SOURCE DOCUMENT:
......
“Yeah, 6 a.m.!” Most people I know haven’t even had a sip of their first coffee and I’m here, with a man shouting in my ear, as I wait to board a party boat docked on the Hudson River. From the line, I can see the dance floor is already jammed with costumed revelers swilling coconut water and eating tiny yogurt parfaits. By the time I am on board, I’m just one of around 1,000 people here for some pre-sunrise revelry. I immediately regret coming to this event alone.
I am here to witness a trend I’ve been hearing about for some time: sober clubbing events that begin and end before the average person’s workday even starts, allowing the health conscious to get in a workout without the alcohol and drugs that fuel many nights at a club. This particular event—there are a few companies throwing early-morning parties each month in New York—is hosted by Daybreaker, which was founded in 2013 by entrepreneurs Radha Agrawal and Matthew Brimer. It’s since spread to 10 cities including Austin, London and Tel Aviv with plans to soon launch in Paris, Miami and Toronto. Daybreaker charges $25-35 a ticket for the event, and is sponsored by several food, beverage, wellness and lifestyle brands. Another company called Morning Gloryville, which started in London, offers a similar early morning dance party with yoga, free massages and coffee for around $20-25.
......
GOALS:
(a) Answer these from the morning-clubbing article:
(i) Roughly how many people are on the boat once the writer boards?
(ii) In what year was Daybreaker founded?
(iii) In which city did Morning Gloryville start?
(b) Name every city mentioned in the morning-clubbing article.
Rely only on the morning-clubbing article for what comes next.

DATA:
......
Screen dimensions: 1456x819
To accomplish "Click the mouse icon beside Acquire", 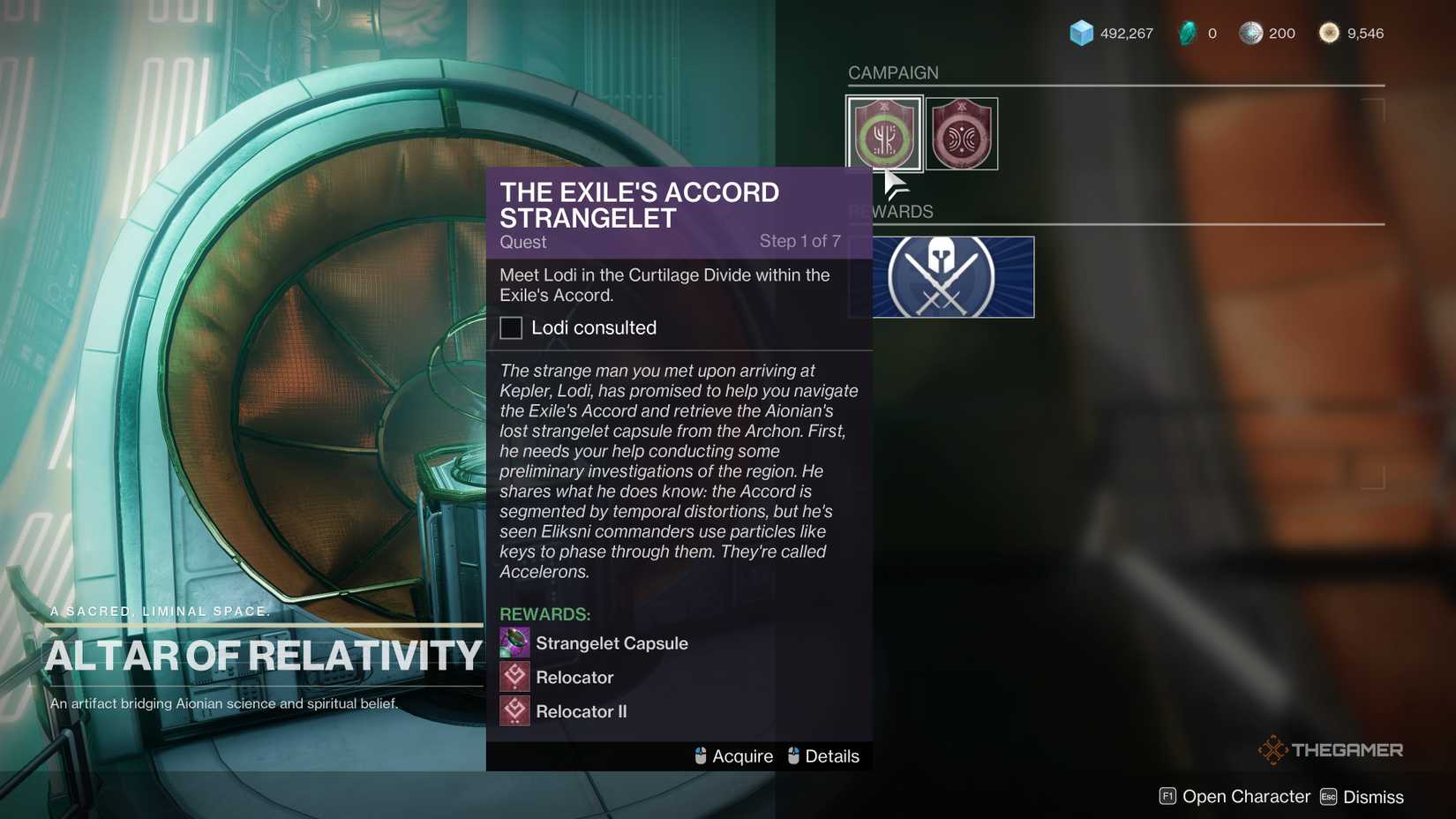I will (701, 755).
......
WORKED SOLUTIONS:
(a)
(i) Around 1,000
(ii) 2013
(iii) London

(b) New York, Austin, London, Tel Aviv, Paris, Miami, Toronto